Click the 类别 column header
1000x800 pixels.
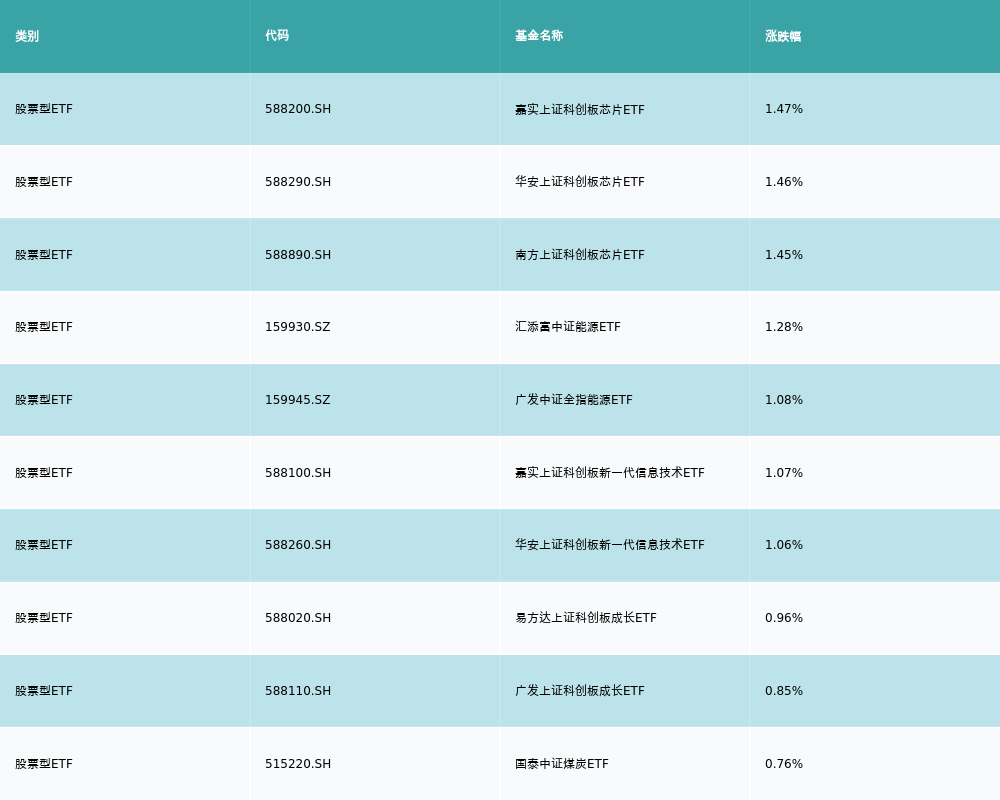coord(27,36)
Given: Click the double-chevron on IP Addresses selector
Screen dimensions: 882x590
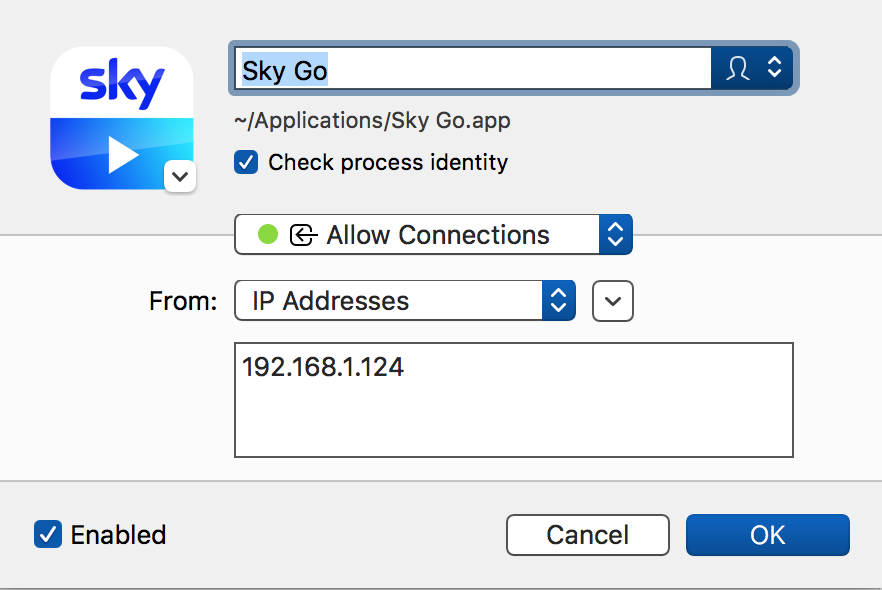Looking at the screenshot, I should click(560, 301).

• **Exercise description**: Leave out the pictures and give the rest of the records again exactly.

• **Written answer**:
Click the 类别 column header
1000x800 pixels.
coord(27,36)
Given: Click the double-chevron on IP Addresses selector
Screen dimensions: 882x590
Looking at the screenshot, I should click(560, 301).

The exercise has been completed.